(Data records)
------------------------------------------------------------------------

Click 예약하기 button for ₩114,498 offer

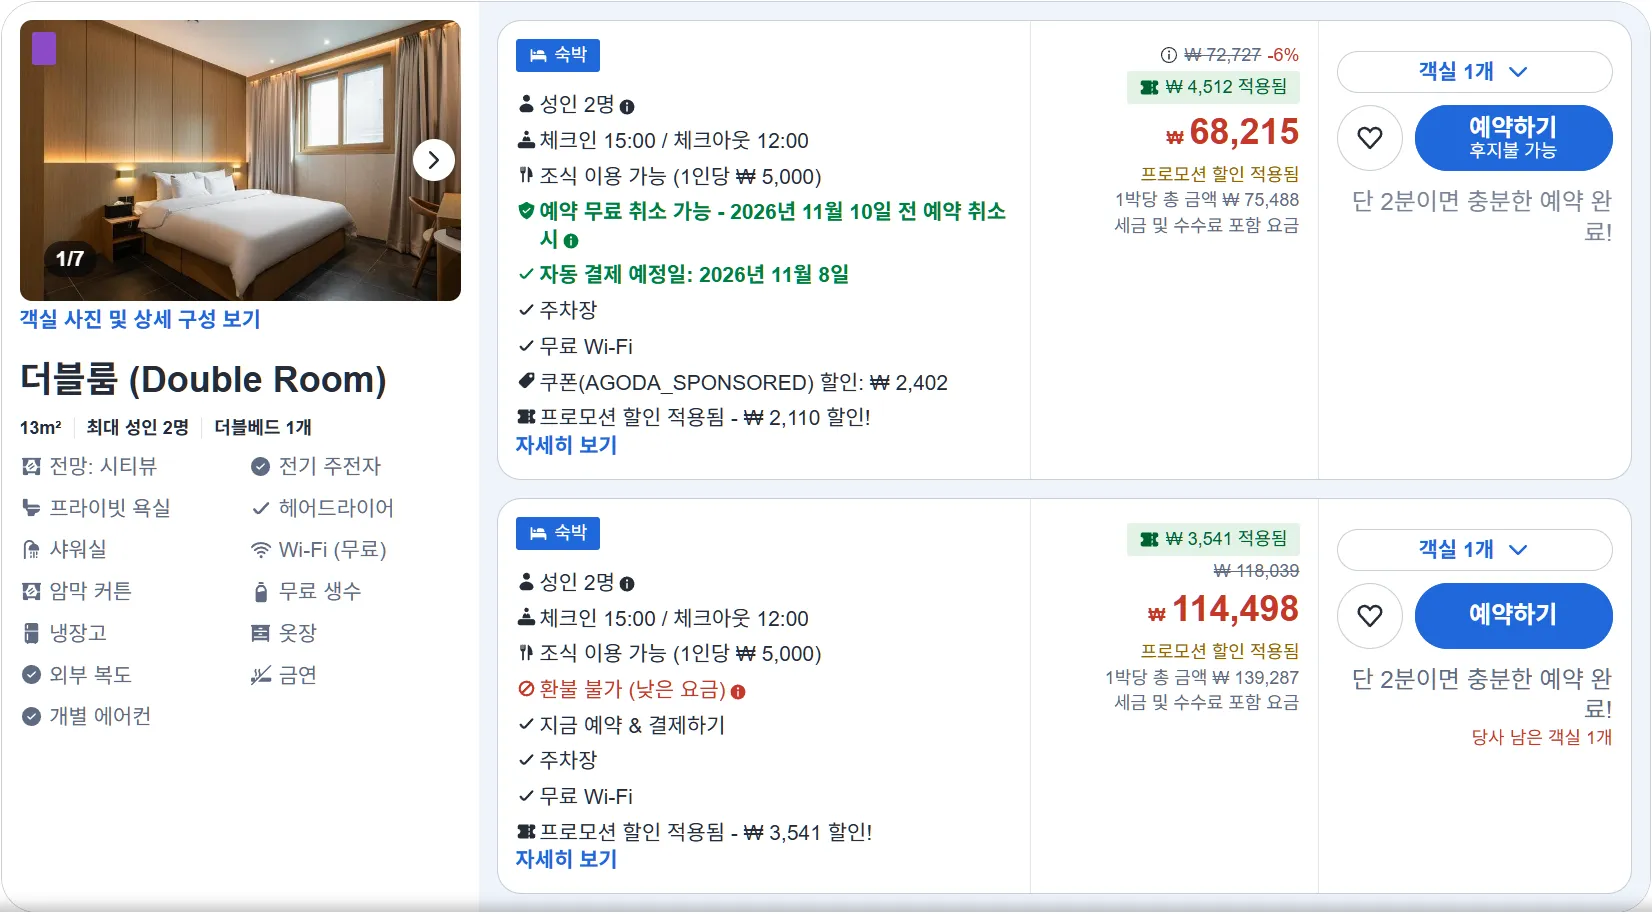[x=1513, y=616]
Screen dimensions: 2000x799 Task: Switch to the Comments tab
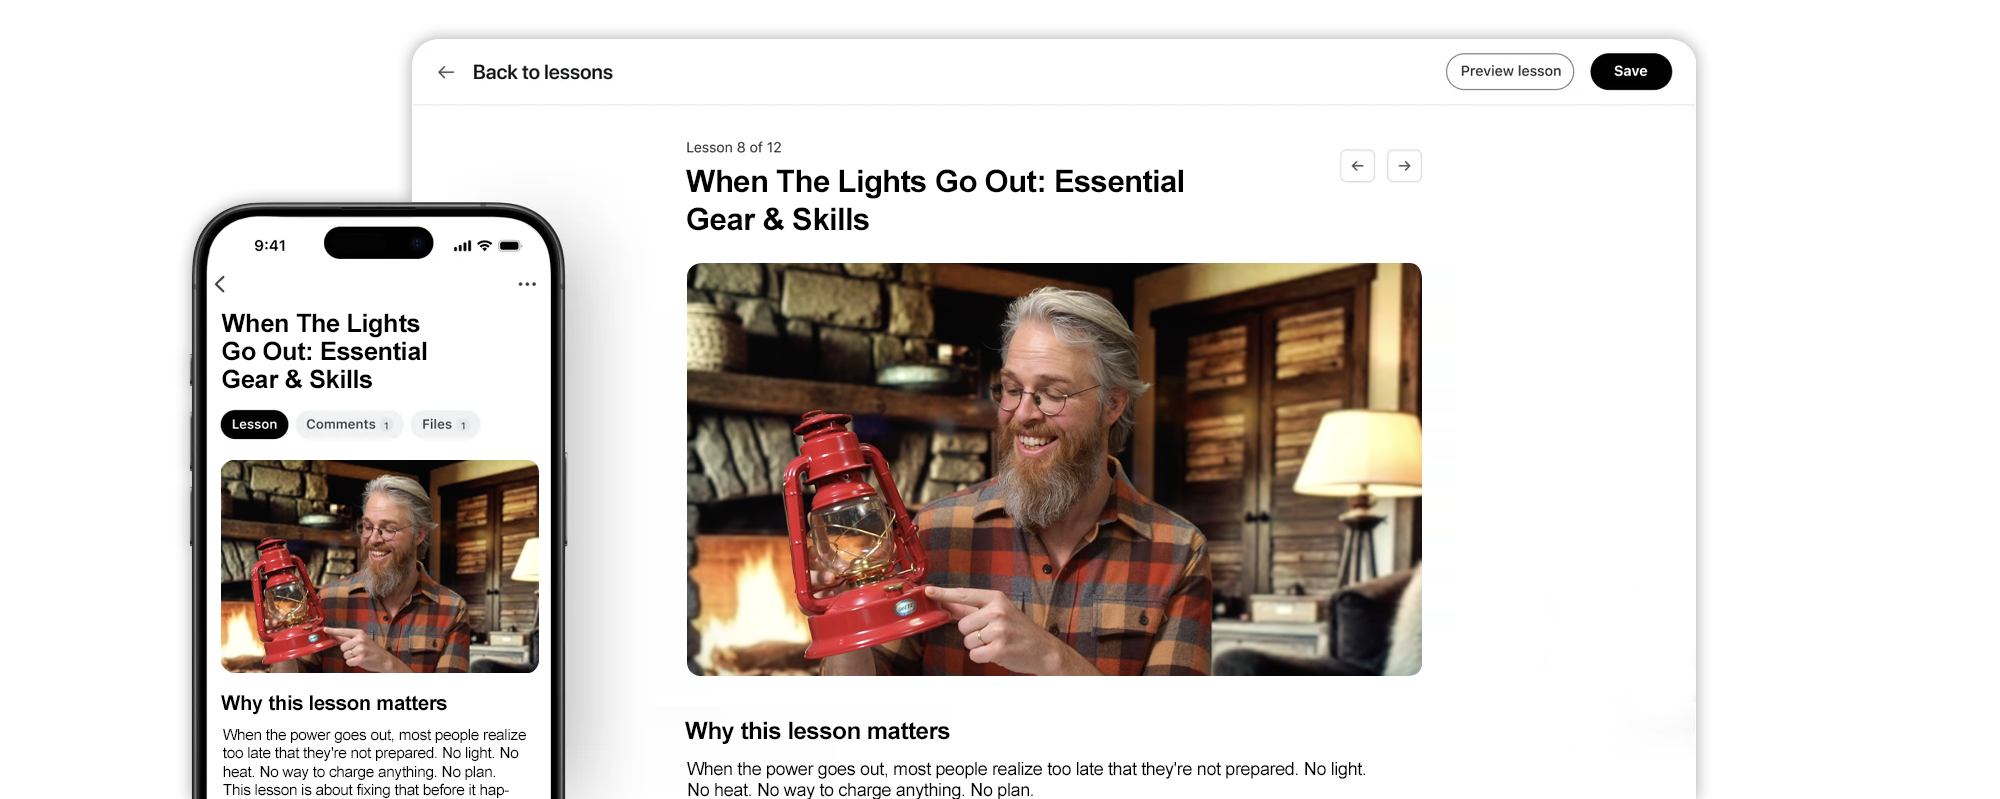tap(348, 424)
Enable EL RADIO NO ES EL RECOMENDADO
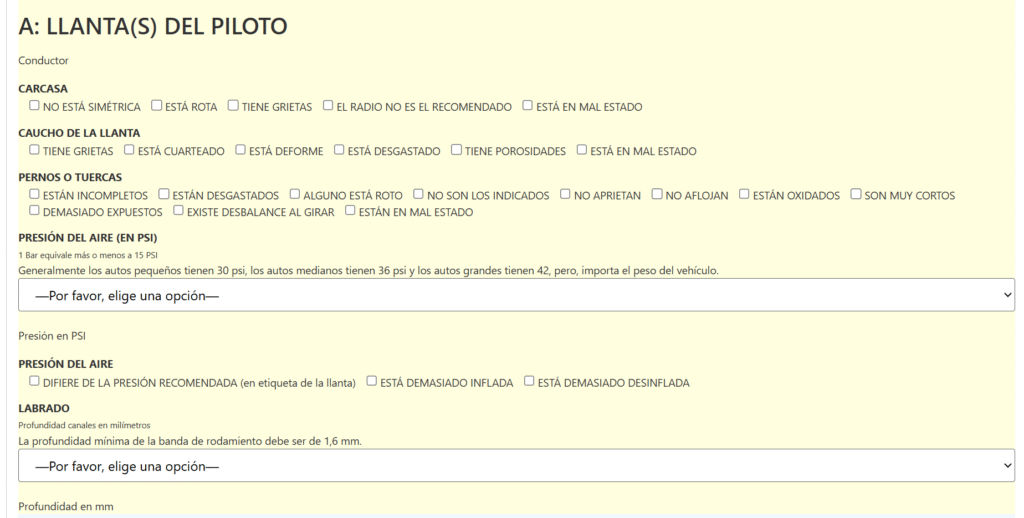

------------------------------------------------------------------------

* TASK
Output the records exactly. Drop the images.

* FINISHED TASK
Click 예약하기 button for ₩114,498 offer

[x=1513, y=616]
Screen dimensions: 2000x799 Task: Switch to the Comments tab
tap(348, 424)
Enable EL RADIO NO ES EL RECOMENDADO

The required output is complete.